- 本書の概要
- 著者プロフィール
本書は昨年の「おことば」を軸に、「象徴」としての天皇のあり方、象徴的行為としての鎮魂慰霊、戦前の軍部や現政権との関係など、重要なテーマがまとめて論じられた天皇論入門といえる一冊だ。著者で思想家の内田樹氏は、元々リベラルな主張で知られ、立憲民主制と天皇という存在も両立し得ないと考えていた。だが、天皇と立憲民主制という矛盾し合う統治原理の存在こそが、諸外国に比べ優れた社会の安定性や復元力を担保していることに気がつき、現在は「天皇主義者」を自認するに至ったという。
このように、天皇と日本社会というテーマは簡単には語れない深さを持ち、著者は、天皇のあり方について国民は考え続けなければいけないと説く。なぜなら、現在の象徴天皇のあり方は、戦後手探りで二代にわたる天皇と国民がつくりあげてきたもので、現在も発展途上にあるからだ。今上天皇の生前退位が近づきつつあるいま、天皇ひいては日本社会の未来を考えるための多くの示唆と視点が示された必読の一冊。

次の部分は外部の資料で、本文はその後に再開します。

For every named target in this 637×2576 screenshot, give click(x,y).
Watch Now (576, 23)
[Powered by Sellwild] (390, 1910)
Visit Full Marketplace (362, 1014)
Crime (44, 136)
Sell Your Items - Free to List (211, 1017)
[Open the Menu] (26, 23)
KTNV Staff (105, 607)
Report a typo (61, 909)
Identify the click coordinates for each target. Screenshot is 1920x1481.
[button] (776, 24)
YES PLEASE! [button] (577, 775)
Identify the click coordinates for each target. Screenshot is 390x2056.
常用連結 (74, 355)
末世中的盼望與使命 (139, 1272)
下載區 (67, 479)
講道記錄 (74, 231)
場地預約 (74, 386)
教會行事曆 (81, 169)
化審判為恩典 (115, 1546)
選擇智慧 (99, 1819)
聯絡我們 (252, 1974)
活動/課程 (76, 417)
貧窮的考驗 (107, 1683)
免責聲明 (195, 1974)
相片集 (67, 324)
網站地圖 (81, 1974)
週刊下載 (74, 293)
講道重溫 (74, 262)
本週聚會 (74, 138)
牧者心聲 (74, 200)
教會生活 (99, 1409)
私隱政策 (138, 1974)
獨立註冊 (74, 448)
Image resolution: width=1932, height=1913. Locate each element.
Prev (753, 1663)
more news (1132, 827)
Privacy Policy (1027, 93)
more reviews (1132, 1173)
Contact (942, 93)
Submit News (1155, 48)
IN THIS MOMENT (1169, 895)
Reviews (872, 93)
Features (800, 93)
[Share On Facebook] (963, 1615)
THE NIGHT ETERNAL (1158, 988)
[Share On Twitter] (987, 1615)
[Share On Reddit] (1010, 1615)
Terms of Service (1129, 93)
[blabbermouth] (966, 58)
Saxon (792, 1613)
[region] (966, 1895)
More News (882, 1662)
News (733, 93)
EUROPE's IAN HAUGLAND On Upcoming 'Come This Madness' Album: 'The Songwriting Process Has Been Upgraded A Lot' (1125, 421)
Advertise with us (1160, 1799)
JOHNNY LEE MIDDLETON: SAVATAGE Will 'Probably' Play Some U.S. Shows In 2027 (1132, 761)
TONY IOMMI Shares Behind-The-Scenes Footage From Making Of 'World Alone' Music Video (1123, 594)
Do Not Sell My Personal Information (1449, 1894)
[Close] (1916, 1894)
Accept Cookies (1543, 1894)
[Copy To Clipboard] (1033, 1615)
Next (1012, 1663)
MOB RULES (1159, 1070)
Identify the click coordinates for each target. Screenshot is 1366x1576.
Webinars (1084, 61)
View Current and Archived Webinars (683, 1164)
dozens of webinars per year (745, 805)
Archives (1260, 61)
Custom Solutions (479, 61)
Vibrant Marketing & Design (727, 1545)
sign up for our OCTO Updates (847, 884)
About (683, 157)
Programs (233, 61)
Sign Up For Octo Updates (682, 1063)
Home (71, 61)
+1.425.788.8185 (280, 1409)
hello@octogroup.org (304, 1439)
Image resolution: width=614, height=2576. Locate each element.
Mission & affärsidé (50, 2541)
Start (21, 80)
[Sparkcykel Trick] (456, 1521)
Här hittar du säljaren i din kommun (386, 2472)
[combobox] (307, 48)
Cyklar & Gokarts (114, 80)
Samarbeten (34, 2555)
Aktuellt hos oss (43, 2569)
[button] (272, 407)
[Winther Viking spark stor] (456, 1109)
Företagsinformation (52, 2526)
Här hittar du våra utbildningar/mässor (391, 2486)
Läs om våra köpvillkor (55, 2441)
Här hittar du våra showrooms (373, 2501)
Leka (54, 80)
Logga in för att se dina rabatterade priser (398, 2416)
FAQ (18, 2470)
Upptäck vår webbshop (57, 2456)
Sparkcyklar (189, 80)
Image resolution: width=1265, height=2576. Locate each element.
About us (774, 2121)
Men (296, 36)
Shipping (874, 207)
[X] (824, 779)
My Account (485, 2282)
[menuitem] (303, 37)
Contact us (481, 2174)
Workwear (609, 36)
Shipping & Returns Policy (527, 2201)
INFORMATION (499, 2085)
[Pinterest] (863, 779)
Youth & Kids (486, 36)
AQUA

1950年生まれ。思想家、武道家、神戸女学院大学名誉教授、凱風館館長。
著書に『ためらいの倫理学』(角川文庫)、『寝ながら学べる構造主義』(文春新書)、『死と身体』(医学書院)、『街場のアメリカ論』(NTT出版)、『私家版・ユダヤ文化論』(文春新書、第6回小林秀雄賞受賞)、『街場の中国論』『街場の戦争論』(ミシマ社)、『日本辺境論』(新潮新書、新書大賞2010受賞)、『呪いの時代』(新潮社)、『街場の共同体論』(潮出版社)、『街場の憂国論』『日本の覚醒のために』(晶文社)、『属国民主主義論』(共著、東洋経済新報社)など多数。2011年4月に多ジャンルにおける活躍を評価され、第3回伊丹十三賞受賞。
Ⅰ.死者を背負った共苦の「象徴」
Ⅱ.憲法と民主主義と愛国心
Ⅲ.物語性と身体性
【特別篇】海民と天皇
「日本的情況を見くびらない」ということ―あとがきにかえて
要約ダイジェスト
死者を背負った共苦の「象徴」
2016年8月8日の天皇の「おことば」は、天皇制の歴史の中でも画期的なものだった。日本国憲法の公布から70年以上が経ったが、今の陛下は皇太子時代から日本国憲法下の象徴天皇とはいかなる存在で、何を果たすべきかについて考え続け、その年来の思索をにじませた重い「おことば」だったと私は受け止めている。
特に印象的だったのは「象徴的行為」という言葉で、実質的には「鎮魂」と「慰藉(いしゃ)」のことである。鎮魂とは先の大戦で斃(たお)れた人々の霊を鎮めるための祈りのことで、陛下は実際に死者がそこで息絶えた現場まで足を運び、その土に膝をついて祈りを捧げてきた。
もう一つの慰藉とは「時として人々の傍らに立ち、その声に耳を傾け、思いに寄り添うこと」と「おことば」では表現されているが、災害の被災者を訪れ、傷ついた生者たちに慰めの言葉をかけることを指している。死者たち、傷ついた人たちの傍らにあること、つまり「共苦すること(compassion)」を陛下は象徴天皇の果たすべき「象徴的行為」と定義したのである。
そして、それが飛行機に乗り、電車に乗って移動する具体的な旅である以上、当然それなりの身体的な負荷がかかる。だからこそ、高齢となって「全身全霊をもって象徴の務めを果たしていくこと」が困難になったという実感があったのだ。